Da sempre giornali e tv, imbeccati da apposite strutture specialistiche che rispondono al moderno acronimo di PSY-OP (operazioni psicologiche), si occupano di «vestire» o « svestire » le notizie che giungono dal fronte, a seconda che si sia in Ucraina o a Ghaza, in maniera tale da rendere il nemico il più mostruoso possibile, oppure tacere le malefatte dell’amico.
Ed è dopo aver sentito l’ennesima notizia riguardante «missili russi su un ospedale ucraino» che da ex soldato pongo due interrogativi che spero servano a far riflettere:
1) un ospedale non è un obiettivo pagante, ossia non merita lo spreco di energie e munizioni e per di più scredita davanti al mondo chi lo bombarda (a meno di appartenere all’esercito israeliano)

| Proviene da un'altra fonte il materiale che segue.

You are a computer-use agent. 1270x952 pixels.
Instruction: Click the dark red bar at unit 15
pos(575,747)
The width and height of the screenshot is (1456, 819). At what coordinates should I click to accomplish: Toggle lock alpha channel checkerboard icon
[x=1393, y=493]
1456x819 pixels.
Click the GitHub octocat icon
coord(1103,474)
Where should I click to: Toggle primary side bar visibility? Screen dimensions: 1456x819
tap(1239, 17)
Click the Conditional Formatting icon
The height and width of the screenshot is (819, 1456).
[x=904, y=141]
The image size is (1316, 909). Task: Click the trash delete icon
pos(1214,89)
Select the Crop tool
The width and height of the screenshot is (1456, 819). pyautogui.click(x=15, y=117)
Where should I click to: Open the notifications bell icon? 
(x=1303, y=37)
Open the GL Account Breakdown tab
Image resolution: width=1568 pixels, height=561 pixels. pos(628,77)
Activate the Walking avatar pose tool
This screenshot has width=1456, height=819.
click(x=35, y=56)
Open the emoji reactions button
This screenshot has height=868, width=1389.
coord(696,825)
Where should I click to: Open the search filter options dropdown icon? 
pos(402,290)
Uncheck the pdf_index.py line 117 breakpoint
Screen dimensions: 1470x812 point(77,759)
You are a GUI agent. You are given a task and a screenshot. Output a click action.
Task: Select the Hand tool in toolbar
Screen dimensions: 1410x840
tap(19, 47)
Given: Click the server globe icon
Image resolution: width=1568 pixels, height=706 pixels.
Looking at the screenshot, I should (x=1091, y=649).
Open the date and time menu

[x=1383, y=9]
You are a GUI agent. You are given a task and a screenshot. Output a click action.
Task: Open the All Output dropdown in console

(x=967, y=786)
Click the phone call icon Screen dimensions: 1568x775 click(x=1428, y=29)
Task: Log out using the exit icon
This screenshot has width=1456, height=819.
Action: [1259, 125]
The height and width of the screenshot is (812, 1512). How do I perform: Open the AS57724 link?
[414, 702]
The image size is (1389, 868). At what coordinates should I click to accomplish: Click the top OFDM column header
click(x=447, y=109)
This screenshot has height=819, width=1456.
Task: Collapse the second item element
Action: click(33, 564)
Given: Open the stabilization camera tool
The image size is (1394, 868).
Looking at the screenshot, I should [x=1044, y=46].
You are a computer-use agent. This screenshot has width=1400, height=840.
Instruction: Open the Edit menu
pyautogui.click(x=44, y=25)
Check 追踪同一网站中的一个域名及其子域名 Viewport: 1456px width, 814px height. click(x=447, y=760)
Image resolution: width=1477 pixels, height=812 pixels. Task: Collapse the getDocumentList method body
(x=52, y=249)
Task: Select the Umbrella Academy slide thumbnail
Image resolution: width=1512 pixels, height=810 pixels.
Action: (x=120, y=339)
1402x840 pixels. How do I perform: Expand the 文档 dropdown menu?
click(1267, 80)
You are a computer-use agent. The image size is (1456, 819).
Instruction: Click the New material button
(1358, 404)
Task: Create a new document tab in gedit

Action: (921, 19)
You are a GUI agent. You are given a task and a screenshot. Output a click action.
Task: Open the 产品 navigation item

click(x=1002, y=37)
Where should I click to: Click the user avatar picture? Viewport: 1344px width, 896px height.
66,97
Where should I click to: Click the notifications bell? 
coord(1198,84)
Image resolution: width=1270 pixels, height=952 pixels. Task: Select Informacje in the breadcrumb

2) i proietti d’artiglieria, i razzi e i missili costano (accipicchia se costano!) e devono essere impiegati oculatamente, ossia contro obiettivi paganti e per darne un’idea riporto in maniera approssimativa qualche prezzo:
- missile balistico, siamo intorno ai 500.000 USD;
- missile filoguidato (javelin), 256.000 USD ;
- missile antiaereo suolo/aria, 170.000 Euro ;
- missile filoguidato TOW, 12.000 USD ;
- razzo per la saturazione d’area tipo Grad, tra i 3.000 e i 4.500 USD;
- un proietto d’artiglieria da 155 mm, 2.500 USD;
- una volgare granata da mortaio da 80, 280 Euro.
Assunto ciò, una mente un minimo critica, non può non valutare anche lo sforzo che comporta la produzione di tale materiale e la sua gestione logistica.
Tali fattori, unitamente all’impatto negativo sull’opinione pubblica mondiale, che comporta il bombardamento di un ospedale, non possono non far sorgere la domanda delle domande, ossia: «CUI PRODEST?» che, tradotta in militarese farebbe dire a un qualsiasi comandante: «e adesso chi glielo va a dire a Putin che ho sparato un missile del costo (minimo) di 12.000 euro contro un obiettivo non pagante e per di più suscettibile di sputtanamento davanti al mondo intero, in un momento cruciale di pre-negoziazione?».
Sì, CUI PRODEST? Ma è chiedere troppo a una platea ormai stordita da una pervasiva situazione di ur-disinformazione.